In its current iteration, Coachella tends to conjure images of sun-bronzed influencers bedecked with glitter and wearing other peoples' cultures as casual accessories. Coupled with its sheer size and reputation for being a celebrity hotspot, embracing "Nochella" as a personality trait can start to feel like it actually makes sense. But in spite of its perception, Coachella, like any festival, is largely what you make it. If the idea of a 60,000 plus crowd packed against the main stage like sardines sounds like your personal nightmare, there are certainly alternative spaces that offer a reprieve from crowds. One of the most enduring is the Do LaB Stage, which has quietly provided a springboard for emerging artists for 15 years.

Founded by brothers Josh, Jesse and Dede Flemming — who are also the minds behind the eco-facing Lightning In A Bottle festival — Do LaB started as a community art project between friends. "It wasn't started to be a production company, it was a collective of artists," Josh shared from the festival grounds. "Back then, festival culture wasn't a thing in America, so when got the opportunity to come out to Coachella in 2005 it was to build a small art project in the middle of the field."

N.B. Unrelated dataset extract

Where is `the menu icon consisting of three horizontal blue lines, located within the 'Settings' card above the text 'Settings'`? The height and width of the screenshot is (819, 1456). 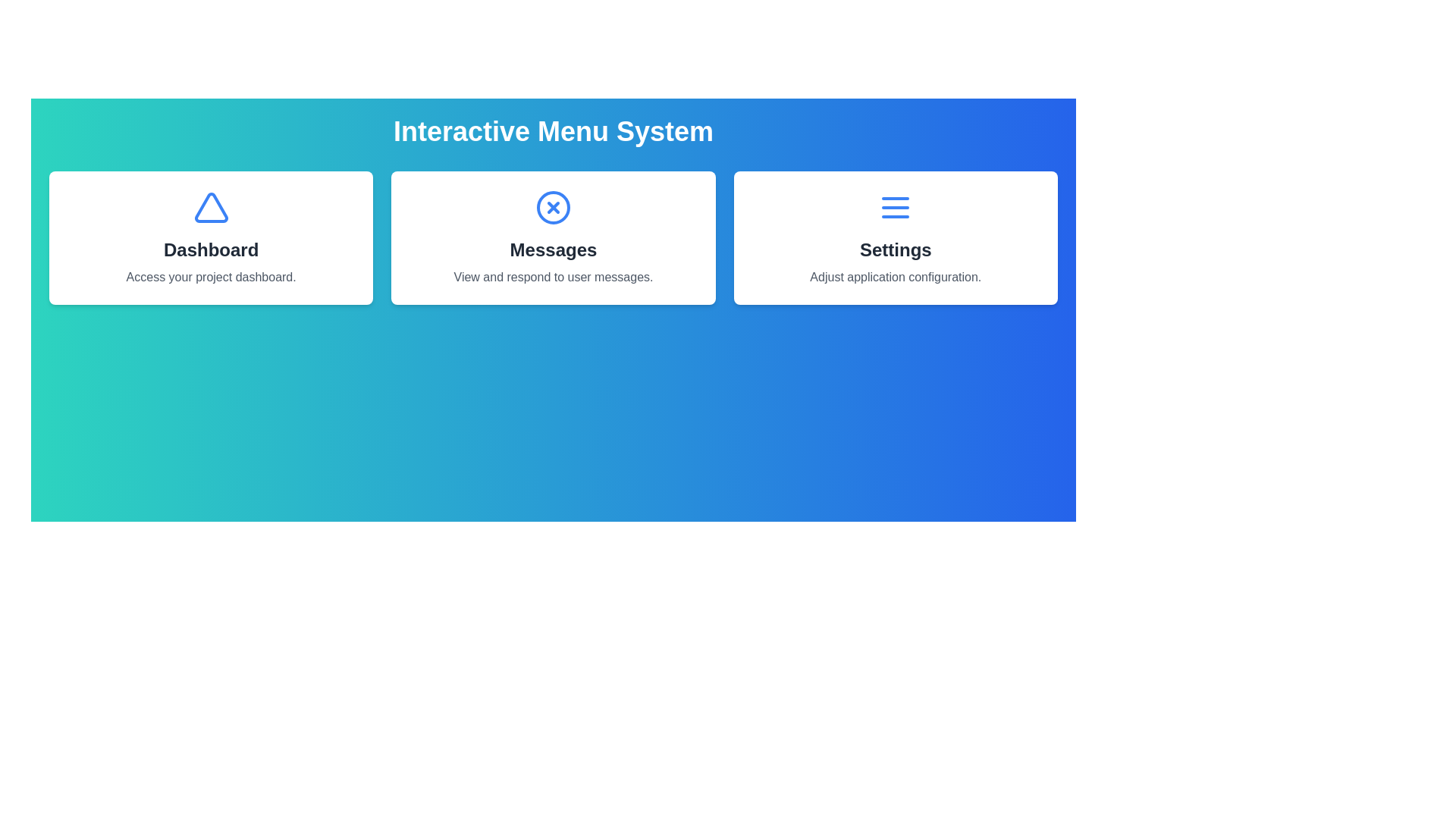 the menu icon consisting of three horizontal blue lines, located within the 'Settings' card above the text 'Settings' is located at coordinates (896, 207).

Armed with a few thousand dollars and a shared background in production and design, the brothers built a 60-foot geometeric dome filled with sculptures and a fountain they dubbed "The Misting Oasis." In its early years, Coachella took place in April when temperatures in Indio easily skyrocket to 110 degrees or more. Do LaB's misting features were the only place on the grounds attendees could go to cool down; to this day, their buildouts always include a water element.

They also set up a few Mackie speakers and invited friends to DJ throughout the day and into the night after the festival ended. "Everything shut down at midnight so we just started throwing parties. The police were kicking everyone out except for us — since we were there and partying, they kind of assumed it was sanctioned by the festival and we just said 'fuck it, we'll keep going until someone stops us,' and that's really how the music aspect started. People don't realize this but Coachella came from punk rock culture. Goldenvoice was an old punk rock promoter so starting off they were very renegade."

By 2012, the brothers had expanded Do LaB's buildout and started to invite larger acts to play surprise sets — Major Lazer, ZHU, RL Grime and Glitch Mob are among those who have made appearances over the years. At the same time, Coachella was also undergoing a transformation. What was once a small-scale gathering with little infrastructure was shifting into a behemoth festival, emphasizing powerhouse acts and large-scale art initiatives. For its part, Do LaB expanded in the opposite direction, leveraging the brothers' grassroots connection to underground culture to curate a discovery space for emerging musicians.

For instance, Bassnectar, who played the Do LaB stage in 2007 closed the Outdoor Theater this year to a crowd of more than 70,000 people. "I think that's part of the reason Coachella embraces us," said Jesse. "We bring an element of underground culture and a platform for new artists to show up."